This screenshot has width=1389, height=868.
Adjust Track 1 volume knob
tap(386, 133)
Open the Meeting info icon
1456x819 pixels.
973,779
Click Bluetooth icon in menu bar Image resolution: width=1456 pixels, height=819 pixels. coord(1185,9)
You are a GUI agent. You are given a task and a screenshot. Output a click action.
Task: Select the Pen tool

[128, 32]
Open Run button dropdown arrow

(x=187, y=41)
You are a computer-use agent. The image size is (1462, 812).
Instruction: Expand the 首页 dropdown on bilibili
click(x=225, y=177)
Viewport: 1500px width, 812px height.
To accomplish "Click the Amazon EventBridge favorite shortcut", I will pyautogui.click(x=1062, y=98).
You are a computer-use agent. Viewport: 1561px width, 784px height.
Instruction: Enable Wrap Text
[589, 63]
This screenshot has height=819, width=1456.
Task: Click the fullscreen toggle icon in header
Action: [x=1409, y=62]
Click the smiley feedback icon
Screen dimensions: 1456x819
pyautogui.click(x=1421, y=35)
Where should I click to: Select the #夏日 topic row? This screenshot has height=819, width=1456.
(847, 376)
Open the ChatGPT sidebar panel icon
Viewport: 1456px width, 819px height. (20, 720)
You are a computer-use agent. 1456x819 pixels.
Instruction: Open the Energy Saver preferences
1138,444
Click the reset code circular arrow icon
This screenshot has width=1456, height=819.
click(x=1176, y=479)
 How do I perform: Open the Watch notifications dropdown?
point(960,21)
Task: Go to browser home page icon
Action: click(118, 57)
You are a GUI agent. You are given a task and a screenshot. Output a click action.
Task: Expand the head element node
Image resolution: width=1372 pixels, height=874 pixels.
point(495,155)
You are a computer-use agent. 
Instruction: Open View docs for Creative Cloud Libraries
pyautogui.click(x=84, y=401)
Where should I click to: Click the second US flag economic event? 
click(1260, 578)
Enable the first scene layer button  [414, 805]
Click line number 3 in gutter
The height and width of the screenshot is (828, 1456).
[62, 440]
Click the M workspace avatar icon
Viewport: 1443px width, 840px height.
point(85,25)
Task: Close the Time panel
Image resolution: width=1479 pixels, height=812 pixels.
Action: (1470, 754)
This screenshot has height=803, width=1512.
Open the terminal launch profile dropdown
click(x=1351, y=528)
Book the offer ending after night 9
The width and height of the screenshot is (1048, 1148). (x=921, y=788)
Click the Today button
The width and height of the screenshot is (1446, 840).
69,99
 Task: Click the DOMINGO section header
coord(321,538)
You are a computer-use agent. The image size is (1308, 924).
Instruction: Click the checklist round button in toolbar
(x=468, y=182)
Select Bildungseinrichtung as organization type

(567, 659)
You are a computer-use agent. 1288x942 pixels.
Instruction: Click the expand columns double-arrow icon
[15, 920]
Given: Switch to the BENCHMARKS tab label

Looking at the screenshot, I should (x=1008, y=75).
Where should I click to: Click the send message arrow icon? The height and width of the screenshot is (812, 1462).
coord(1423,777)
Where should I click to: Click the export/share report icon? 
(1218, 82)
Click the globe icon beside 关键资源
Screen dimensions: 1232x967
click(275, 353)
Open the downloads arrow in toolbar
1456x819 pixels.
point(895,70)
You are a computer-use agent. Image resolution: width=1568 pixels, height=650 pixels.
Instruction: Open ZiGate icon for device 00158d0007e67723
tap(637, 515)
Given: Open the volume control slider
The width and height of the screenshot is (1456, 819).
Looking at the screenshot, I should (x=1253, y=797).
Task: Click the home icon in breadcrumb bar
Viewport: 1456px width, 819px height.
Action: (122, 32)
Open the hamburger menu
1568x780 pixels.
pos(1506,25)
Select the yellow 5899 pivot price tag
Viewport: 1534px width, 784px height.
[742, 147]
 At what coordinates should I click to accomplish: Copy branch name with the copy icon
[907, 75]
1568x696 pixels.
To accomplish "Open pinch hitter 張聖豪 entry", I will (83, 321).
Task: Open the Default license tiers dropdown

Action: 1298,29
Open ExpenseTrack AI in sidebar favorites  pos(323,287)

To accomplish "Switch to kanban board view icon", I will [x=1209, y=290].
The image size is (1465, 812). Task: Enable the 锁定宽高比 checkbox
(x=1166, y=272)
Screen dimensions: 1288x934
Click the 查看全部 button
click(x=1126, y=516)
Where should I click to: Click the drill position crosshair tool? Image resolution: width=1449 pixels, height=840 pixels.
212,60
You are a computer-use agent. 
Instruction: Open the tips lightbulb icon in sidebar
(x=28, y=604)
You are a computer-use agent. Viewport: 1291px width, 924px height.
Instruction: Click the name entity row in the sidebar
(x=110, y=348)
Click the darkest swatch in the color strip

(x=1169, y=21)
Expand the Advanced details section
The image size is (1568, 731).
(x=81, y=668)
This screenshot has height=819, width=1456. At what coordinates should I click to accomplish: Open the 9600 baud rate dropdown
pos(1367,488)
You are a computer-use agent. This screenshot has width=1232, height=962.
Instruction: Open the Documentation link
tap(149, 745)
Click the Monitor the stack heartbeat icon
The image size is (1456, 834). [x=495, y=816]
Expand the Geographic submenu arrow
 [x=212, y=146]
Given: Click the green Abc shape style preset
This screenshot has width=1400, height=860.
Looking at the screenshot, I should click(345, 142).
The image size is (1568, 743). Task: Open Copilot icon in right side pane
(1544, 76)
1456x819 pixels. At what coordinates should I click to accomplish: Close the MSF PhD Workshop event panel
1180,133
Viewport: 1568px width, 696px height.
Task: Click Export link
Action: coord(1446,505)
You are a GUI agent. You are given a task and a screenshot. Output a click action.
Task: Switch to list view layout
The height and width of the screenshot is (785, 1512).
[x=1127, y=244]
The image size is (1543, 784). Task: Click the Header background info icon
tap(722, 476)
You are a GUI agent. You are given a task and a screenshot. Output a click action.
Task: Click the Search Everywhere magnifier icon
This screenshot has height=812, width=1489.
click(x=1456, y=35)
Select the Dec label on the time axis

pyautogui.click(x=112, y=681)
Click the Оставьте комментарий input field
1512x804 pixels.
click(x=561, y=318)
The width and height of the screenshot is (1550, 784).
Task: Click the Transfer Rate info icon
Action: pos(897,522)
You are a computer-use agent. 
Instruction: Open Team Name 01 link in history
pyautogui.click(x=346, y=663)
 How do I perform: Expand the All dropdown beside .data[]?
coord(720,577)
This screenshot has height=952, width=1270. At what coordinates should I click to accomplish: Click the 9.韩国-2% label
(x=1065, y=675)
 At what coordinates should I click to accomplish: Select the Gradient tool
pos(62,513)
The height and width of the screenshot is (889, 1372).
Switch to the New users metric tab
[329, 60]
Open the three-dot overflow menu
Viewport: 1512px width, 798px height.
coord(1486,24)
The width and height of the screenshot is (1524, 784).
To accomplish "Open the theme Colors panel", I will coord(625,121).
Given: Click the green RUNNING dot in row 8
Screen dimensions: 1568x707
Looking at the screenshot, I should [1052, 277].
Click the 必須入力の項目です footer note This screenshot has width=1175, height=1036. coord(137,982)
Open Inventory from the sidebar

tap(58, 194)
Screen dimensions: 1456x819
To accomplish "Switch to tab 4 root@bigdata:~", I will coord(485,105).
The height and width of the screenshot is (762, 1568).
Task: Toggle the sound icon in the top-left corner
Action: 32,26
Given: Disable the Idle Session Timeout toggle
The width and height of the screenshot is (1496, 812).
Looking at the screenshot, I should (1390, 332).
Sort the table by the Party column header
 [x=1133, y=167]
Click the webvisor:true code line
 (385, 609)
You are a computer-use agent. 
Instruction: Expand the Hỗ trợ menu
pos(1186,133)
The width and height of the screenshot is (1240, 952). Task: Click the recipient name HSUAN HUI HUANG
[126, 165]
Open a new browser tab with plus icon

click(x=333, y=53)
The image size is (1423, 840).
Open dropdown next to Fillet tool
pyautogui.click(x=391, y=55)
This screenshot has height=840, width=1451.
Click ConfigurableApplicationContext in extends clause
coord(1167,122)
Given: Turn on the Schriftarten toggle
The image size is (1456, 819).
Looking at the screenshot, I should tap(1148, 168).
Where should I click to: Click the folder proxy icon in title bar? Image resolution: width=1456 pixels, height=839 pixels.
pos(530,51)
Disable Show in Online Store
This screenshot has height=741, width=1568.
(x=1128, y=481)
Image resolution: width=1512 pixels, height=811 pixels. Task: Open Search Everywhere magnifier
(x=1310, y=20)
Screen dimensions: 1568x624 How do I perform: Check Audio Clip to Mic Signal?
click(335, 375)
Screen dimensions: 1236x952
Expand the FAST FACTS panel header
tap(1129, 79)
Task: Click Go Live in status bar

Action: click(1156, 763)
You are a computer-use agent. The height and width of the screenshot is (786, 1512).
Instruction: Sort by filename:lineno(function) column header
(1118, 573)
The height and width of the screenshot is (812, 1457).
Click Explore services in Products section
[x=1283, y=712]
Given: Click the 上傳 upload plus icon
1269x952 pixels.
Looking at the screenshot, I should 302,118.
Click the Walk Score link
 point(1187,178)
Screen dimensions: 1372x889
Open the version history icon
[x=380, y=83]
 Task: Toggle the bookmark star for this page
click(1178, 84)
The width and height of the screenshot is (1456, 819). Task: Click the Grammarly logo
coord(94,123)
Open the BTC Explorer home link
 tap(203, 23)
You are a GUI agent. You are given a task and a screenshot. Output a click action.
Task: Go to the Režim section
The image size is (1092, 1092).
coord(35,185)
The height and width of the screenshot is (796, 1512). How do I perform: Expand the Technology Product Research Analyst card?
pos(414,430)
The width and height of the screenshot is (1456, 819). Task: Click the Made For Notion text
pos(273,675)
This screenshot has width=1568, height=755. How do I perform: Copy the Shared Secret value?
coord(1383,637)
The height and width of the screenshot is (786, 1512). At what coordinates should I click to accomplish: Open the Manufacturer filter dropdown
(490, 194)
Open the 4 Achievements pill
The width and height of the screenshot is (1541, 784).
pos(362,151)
★ ★ ★ ★ ★ ★ ★
Every line above with the word "green" is to be copied out.

Given: Click the green Abc shape style preset
Given: Click the green RUNNING dot in row 8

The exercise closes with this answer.